In my lifetime, the four most inspirational leaders were Kennedy, King, Reagan, and Obama. Theirs are the faces that should be on our Mt. Rushmore of today. They each had very different political perspectives and extraordinarily different personal backgrounds. However, they had one thing absolutely in common: they all made Americans feel good about being Americans. They believed in the American experiment that began in 1776. They lifted us up and made us reach for what Abraham Lincoln called our “better angels.” Like Lincoln, the first two were assassinated; the third nearly assassinated; and the fourth, spared. (The optimism of unity is threatening to those who seek power through animus.) Their courage resided deeply in the core of their being and their belief in the unlimited capacity of the human spirit. They personified hope. In their honor, it is our duty to stand in opposition to divisive forces and to avert America’s moral collapse.
We are better off today, but are we better humans? The Latin-based word nihilism in its literal translation means nothing-ism: the rejection of moral principles where cynicism reigns and life is meaningless. Based on America’s current trajectory, we need to face the possibility that nihilism may become the defining character of the next America. Although our institutions may hold, they remain the object of human leadership. As columnist David Brooks observed, MAGA is perhaps most accurately considered as an inversion of morality made up of “performative arsonists.”

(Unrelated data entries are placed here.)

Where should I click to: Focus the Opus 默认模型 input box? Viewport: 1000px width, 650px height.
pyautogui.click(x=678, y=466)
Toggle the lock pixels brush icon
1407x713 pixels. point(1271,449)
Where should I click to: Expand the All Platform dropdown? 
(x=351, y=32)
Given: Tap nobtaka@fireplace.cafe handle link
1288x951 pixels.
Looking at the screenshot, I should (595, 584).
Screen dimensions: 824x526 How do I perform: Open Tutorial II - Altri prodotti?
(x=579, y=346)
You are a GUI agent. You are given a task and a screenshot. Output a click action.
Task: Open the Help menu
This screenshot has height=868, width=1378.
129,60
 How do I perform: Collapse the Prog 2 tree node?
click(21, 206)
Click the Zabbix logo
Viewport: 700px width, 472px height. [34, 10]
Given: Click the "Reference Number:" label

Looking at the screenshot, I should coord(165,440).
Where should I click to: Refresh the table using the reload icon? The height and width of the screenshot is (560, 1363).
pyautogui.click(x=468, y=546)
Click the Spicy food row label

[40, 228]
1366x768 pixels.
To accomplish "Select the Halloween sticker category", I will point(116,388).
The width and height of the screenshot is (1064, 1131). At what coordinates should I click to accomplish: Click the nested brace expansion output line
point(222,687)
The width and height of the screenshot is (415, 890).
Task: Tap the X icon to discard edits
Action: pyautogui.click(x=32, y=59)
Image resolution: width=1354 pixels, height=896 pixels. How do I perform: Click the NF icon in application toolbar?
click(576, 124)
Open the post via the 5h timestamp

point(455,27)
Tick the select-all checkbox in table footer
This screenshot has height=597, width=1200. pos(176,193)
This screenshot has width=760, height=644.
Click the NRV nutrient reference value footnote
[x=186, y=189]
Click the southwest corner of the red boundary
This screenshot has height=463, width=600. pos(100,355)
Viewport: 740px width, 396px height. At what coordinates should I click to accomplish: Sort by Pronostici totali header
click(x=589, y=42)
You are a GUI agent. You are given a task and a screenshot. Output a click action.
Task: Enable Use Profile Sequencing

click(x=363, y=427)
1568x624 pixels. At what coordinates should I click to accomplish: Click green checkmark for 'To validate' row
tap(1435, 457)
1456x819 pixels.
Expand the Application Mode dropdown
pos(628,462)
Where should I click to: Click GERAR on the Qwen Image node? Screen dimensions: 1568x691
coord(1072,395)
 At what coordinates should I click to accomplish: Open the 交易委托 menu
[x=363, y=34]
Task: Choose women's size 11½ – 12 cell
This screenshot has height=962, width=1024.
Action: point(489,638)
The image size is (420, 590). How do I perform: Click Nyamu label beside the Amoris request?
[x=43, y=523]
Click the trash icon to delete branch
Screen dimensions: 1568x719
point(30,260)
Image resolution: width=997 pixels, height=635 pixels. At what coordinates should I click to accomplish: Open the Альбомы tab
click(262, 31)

Destroying things is easy, building things is hard. I think we all believe (and expect) that soon-to-be empowered MAGA loyalists can destroy, but can they build? As we learned with our attempt at regime change in Iraq, being able to do the first and not the second can result in long term instability and expanded regional conflicts with no end in sight. Is that really what we want for America?
For the moment, as Americans we still enjoy most of our rights of self-determination. Being human still matters. All of these developments over the last seven-plus decades have been, as they always have been: up to us. Individually and collectively, we need to act to direct the future of our lives, our communities, country, and world. Notwithstanding the headwinds of Trump’s authoritarian nationalism devoid of any subscription to virtues, in America the people still decide. We have the power.
It is an evident truth that without darkness there can be no light. The spiritual parallel is that without suffering there can be no enlightenment; without despair transcendence is unachievable. That the only way out is through. Therein lies the path forward. It is time to stand again; to honor our voices; to move on from this moment with humility and determination. To make our presence known and, moreover, felt. To open, to release, and to rise.